Il va sans dire que les renseignements apportés par le capitaine eurent bientôt mis fin à cette alerte. Le commandant partit au-devant du détachement, tandis que Nettie, se réfugiant dans la tente de mistress Saint-Aure, épanchait dans le sein de sa cousine Juliette des craintes qu’elle n’avait pas le droit, pensait-elle, de garder pour elle-même.


CHAPITRE X
LE RAPPORT DU LIEUTENANT VAN DYCK.

Le commandant Saint-Aure eut bientôt rencontré le détachement qui revenait vers le fort, et, du plus loin qu’il l’aperçut, il l’examina avec une curiosité bien naturelle assurément.
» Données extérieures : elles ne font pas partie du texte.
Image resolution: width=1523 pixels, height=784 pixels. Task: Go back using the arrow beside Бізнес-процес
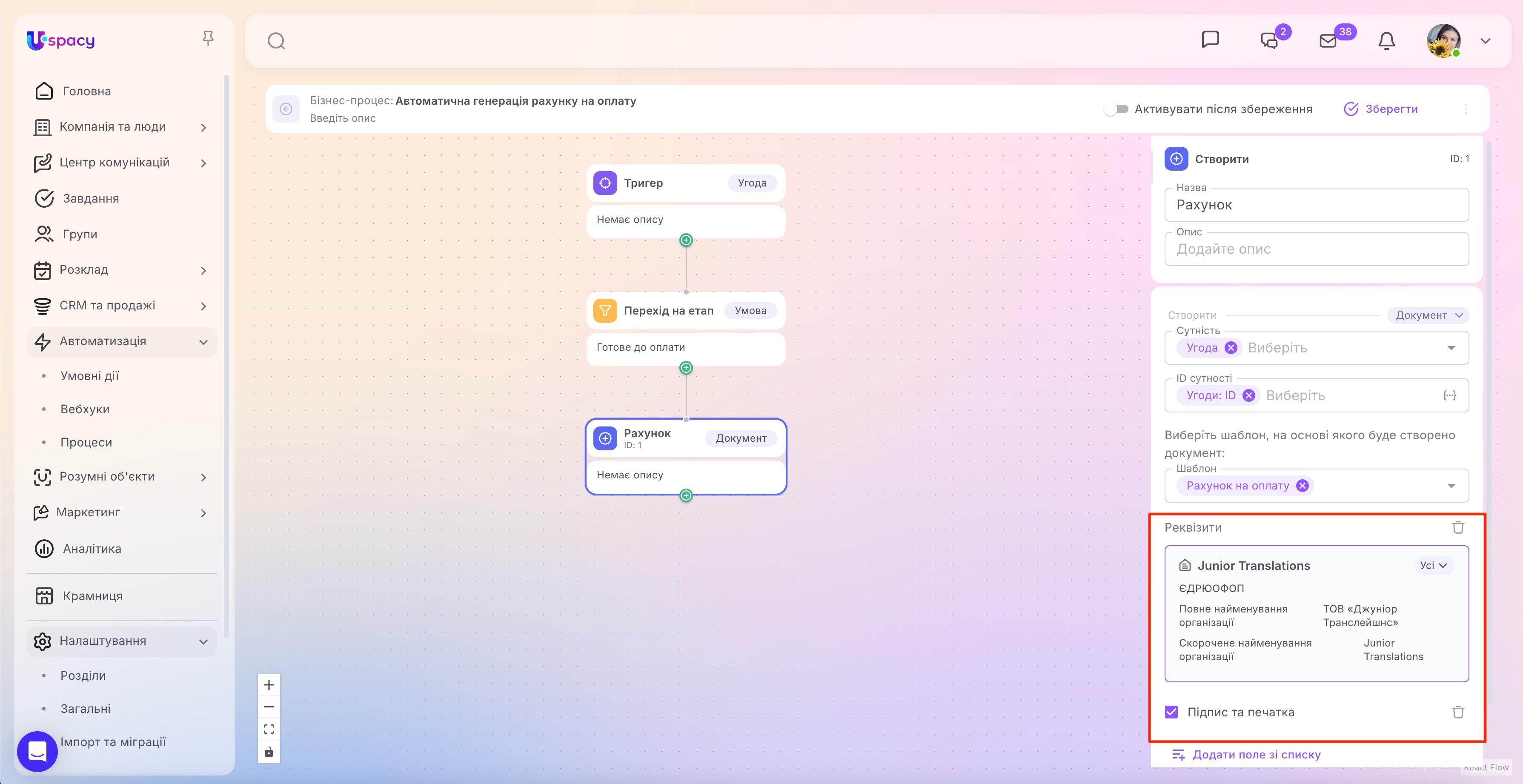click(286, 109)
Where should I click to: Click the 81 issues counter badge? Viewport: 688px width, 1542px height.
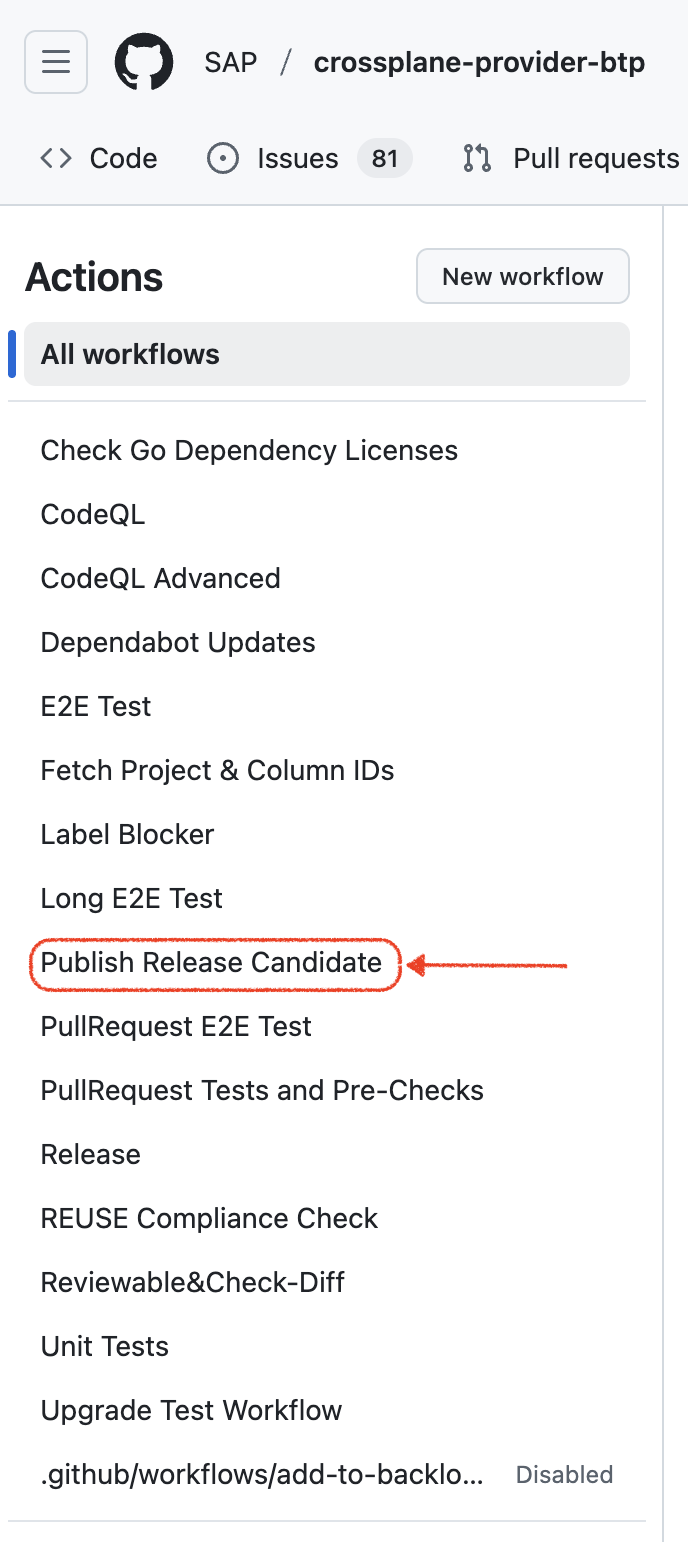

Il voyait le lieutenant Van Dyck qui marchait en tête ; à l’arrière-garde, deux ou trois chevaux ou mulets tenus en laisse semblaient indiquer que la colonne avait subi des pertes ; les hommes paraissaient fatigués et tristes ; tout en eux annonçait de mauvaises nouvelles.

Le commandant n’eut garde pourtant de témoigner un empressement qu’il aurait cru déplacé. Il rendit froidement le salut que lui adressa son subordonné, et celui-ci, donnant à ses hommes l’ordre de faire halte, s’avança aussitôt vers lui :

« Colonel, j’ai l’honneur de vous remettre mon détachement, dit Cornélius. Nous avons poussé jusqu’à environ dix milles de la Pierre-Jaune, suivi diverses pistes, rencontré et balayé une bande de Sioux, en leur tuant trois hommes et leur prenant plusieurs poneys. En revanche, j’ai le regret d’ajouter que nous avons perdu le sous-lieutenant Armstrong et Flèche-Rouge, tous deux faits prisonniers par les Indiens.

— Dans quelles circonstances ? » demanda le commandant en fixant ses yeux perçants sur ceux de Yan Dyck.

Le jeune officier eut un instant d’hésitation, mais il reprit de son ton doucereux.

« M. Armstrong s’était séparé de nous. Il m’avait demandé l’autorisation de suivre une piste nouvelle, et il avait pris avec lui trois éclaireurs, Flèche-Rouge, le Renard-Agile et le Grand-Chien. Il était convenu qu’il nous rejoindrait sous trois jours à l’estacade du ruisseau de Hominy. Nous avons attendu trois jours, ce qui nous a permis de refaire un peu nos chevaux, et, le troisième jour, deux des éclaireurs partis avec M. Armstrong sont revenus. Comme ils nous informaient qu’il y avait une bande de Sioux dans le voisinage, j’ai cru devoir balayer ces Indiens sans retard, ce que nous avons fait la nuit suivante ; mon cheval a été blessé…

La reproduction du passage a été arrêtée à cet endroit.